ФРАГМЕНТ ДОКУМЕНТА:
▬▬▬▬▬▬
Принцесса ада — страница 32 из 49

Вот какое предупреждение прозвучало сегодня из уст свидетеля Джо Максона. Скорее всего, он открыл нам тайну того, как именно миссис Ганнесс совершала убийства. Сначала она, угостив жертву апельсином с губительной начинкой, усыпляла несчастного, а потом, орудуя острым ножом или колбасорезкой, безнаказанно довершала свои черные дела. Если бы Белль была мужчиной, то вместо фруктов, скорее всего, в ход пошли бы отравленные сигары9.

В среду, после перерыва, вызвали одного из самых важных свидетелей обвинения – шерифа Альберта Смутцера. Он никогда не отрицал, что Ганнесс умерла и причиной ее смерти стал устроенный Лэмфером пожар. Шериф – разделенные пробором темные вьющиеся волосы, бабочка в горошек – держался спокойно и очень уверенно. Румяное лицо Смутцера озаряла улыбка10. Прокурор рассчитывал, что шериф – его допрос продлился и утром в четверг – предоставит неопровержимые улики против подсудимого.

Сначала Смит попросил Смутцера рассказать, что он знает о вражде между Рэем и Белль.

– В середине февраля, – начал шериф, – миссис Ганнесс написала мне письмо. Она жаловалась, что Лэмфер самыми разными способами ее преследует: то заглядывает ночью в окна, то бродит вокруг дома и тому подобное.

– И что вы ответили?

– Написал, что арестую его, если не прекратит преследование.

– А каков был ее ответ?

– Через некоторое время я получил еще одно письмо. Лэмфер не унимался, и она боялась, что он причинит ей вред.

– Что вы предприняли после второго письма миссис Ганнесс?

Смутцер немедленно позвонил в питейное заведение, куда частенько захаживал Рэй, и приказал хозяину кабачка передать Лэмферу, чтобы тот пришел к шерифу.

Через час Рэй явился в тюрьму, и Смутцер, пригрозив арестом, велел Лэмферу «держаться от миссис Ганнесс подальше». Тот запротестовал, объяснил, что приходил за своими инструментами, которые оставил на ферме. На это шериф посоветовал Рэю «послать за ними констебля».

– И как он отреагировал на ваш совет? – спросил Смит.

– Повернулся и молча пошел прочь, а потом вдруг остановился, посмотрел на меня странным взглядом и сказал: «Если я расскажу про эту женщину все, что знаю, ей не поздоровится».

По словам Смутцера, Рэй сообщил ему, что «Белль якшается с неким Хельгелейном из Южной Дакоты, хозяином игрового дома в Абердине. Там убили человека, у которого было при себе десять тысяч долларов. Хельгелейн с этими деньгами смылся и теперь живет у нее на ферме». Смутцер направил в Абердин запрос и получил ответ, что «Хельгелейна, добропорядочного и успешного фермера из окрестностей Мэнсфилда, власти никогда ни за какое преступление не разыскивали».
▬▬▬▬▬▬
ПИСЬМЕННОЕ ЗАДАНИЕ A:
Ответьте по фрагменту документа на три вопроса:
(i) Кого вызвали в среду после перерыва?
(ii) Куда позвонил Смутцер после второго письма миссис Ганнесс?
(iii) Какой ответ пришёл Смутцеру на его запрос в Абердин?
ПИСЬМЕННОЕ ЗАДАНИЕ B: Представьте в виде нумерованного списка всё, что в записях идёт от самого начала до строки с "click(x=54, y=165)" включительно, опустив пустые строки. Изображения в ответ не включайте.
Текст и записи между собой никак не связаны.

Записи целевых позиций:
▬▬▬▬▬▬
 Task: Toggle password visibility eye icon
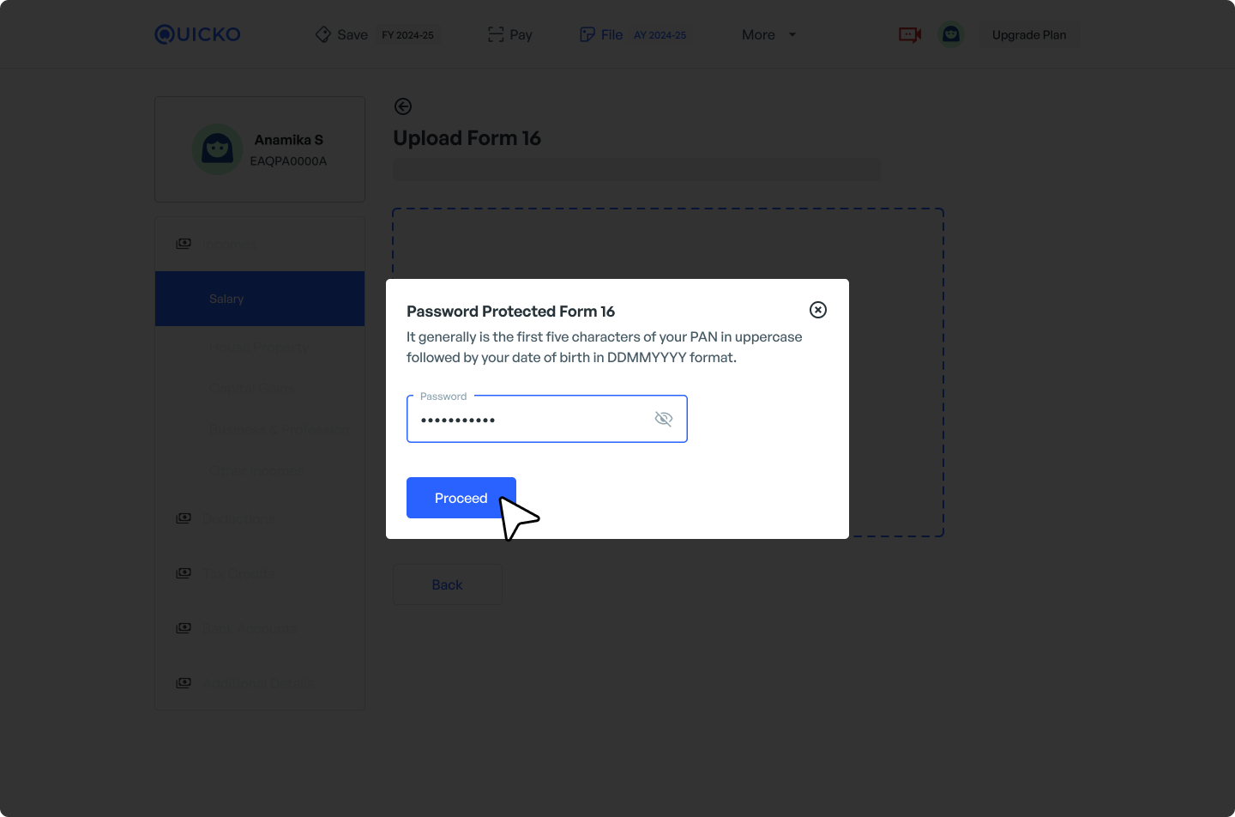tap(663, 419)
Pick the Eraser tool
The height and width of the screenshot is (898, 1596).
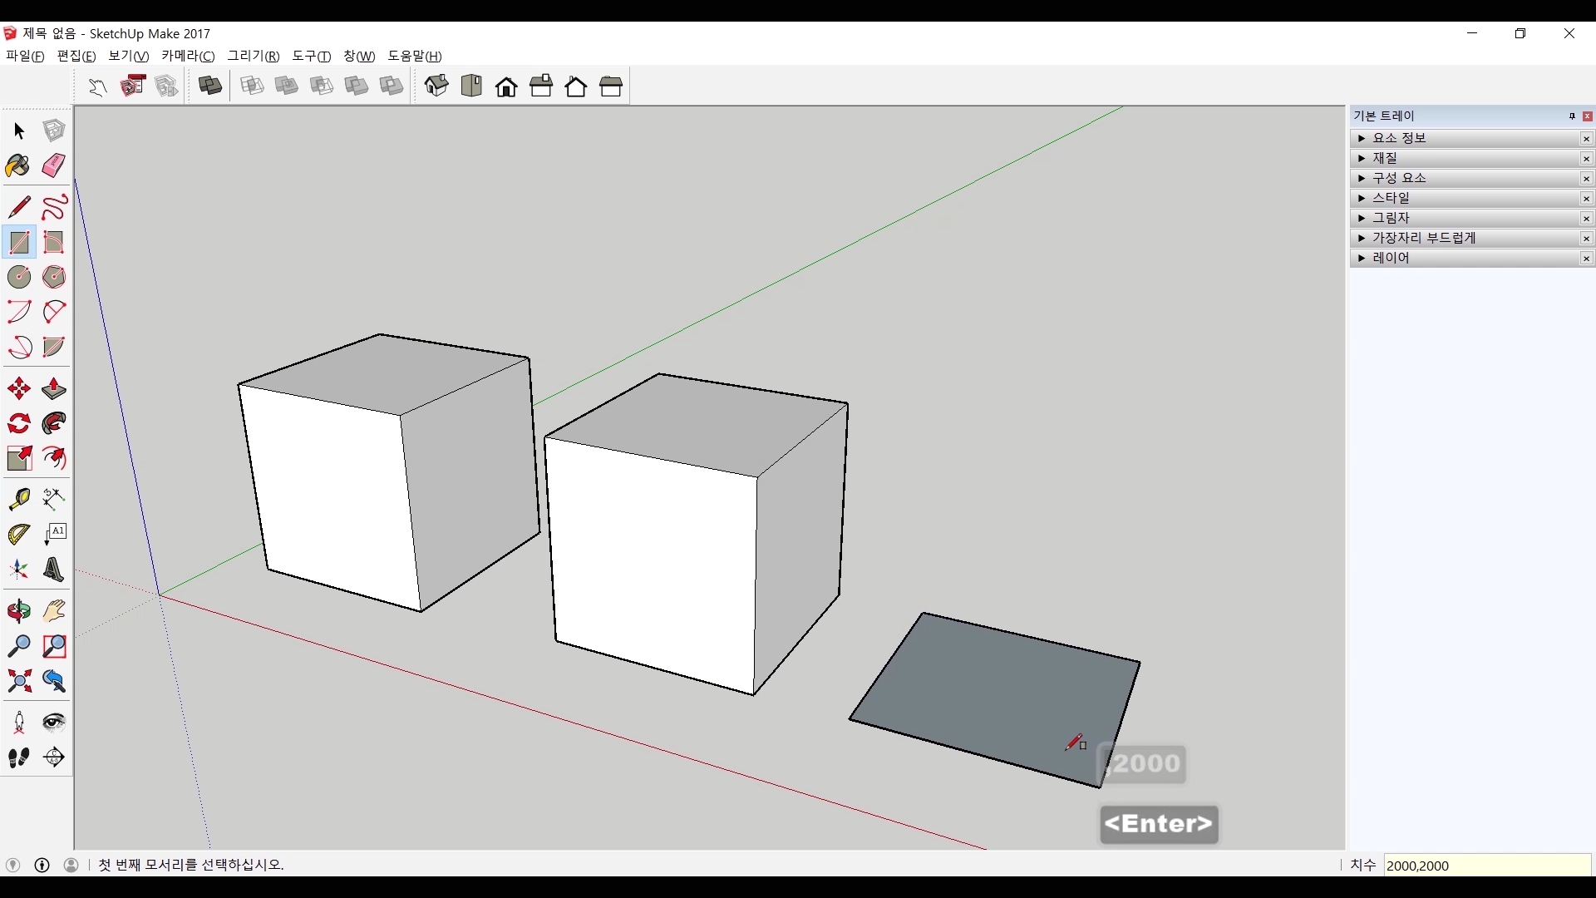click(x=54, y=165)
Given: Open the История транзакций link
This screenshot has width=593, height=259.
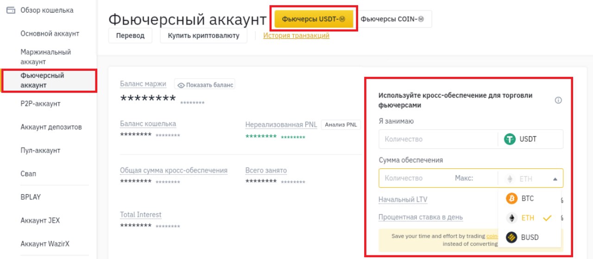Looking at the screenshot, I should pos(296,36).

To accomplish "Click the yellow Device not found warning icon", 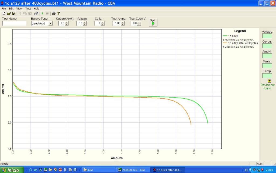I will pos(269,81).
▬▬▬▬▬▬
РЕЗУЛЬТАТ ВЫПОЛНЕНИЯ A:
(i) Шерифа Альберта Смутцера, одного из самых важных свидетелей обвинения.
(ii) В питейное заведение, куда частенько захаживал Рэй.
(iii) Хельгелейна, добропорядочного и успешного фермера из окрестностей Мэнсфилда, власти никогда ни за какое преступление не разыскивали.

РЕЗУЛЬТАТ ВЫПОЛНЕНИЯ B:
1.  Task: Toggle password visibility eye icon
2. tap(663, 419)
3. Pick the Eraser tool
4. The height and width of the screenshot is (898, 1596).
5. click(x=54, y=165)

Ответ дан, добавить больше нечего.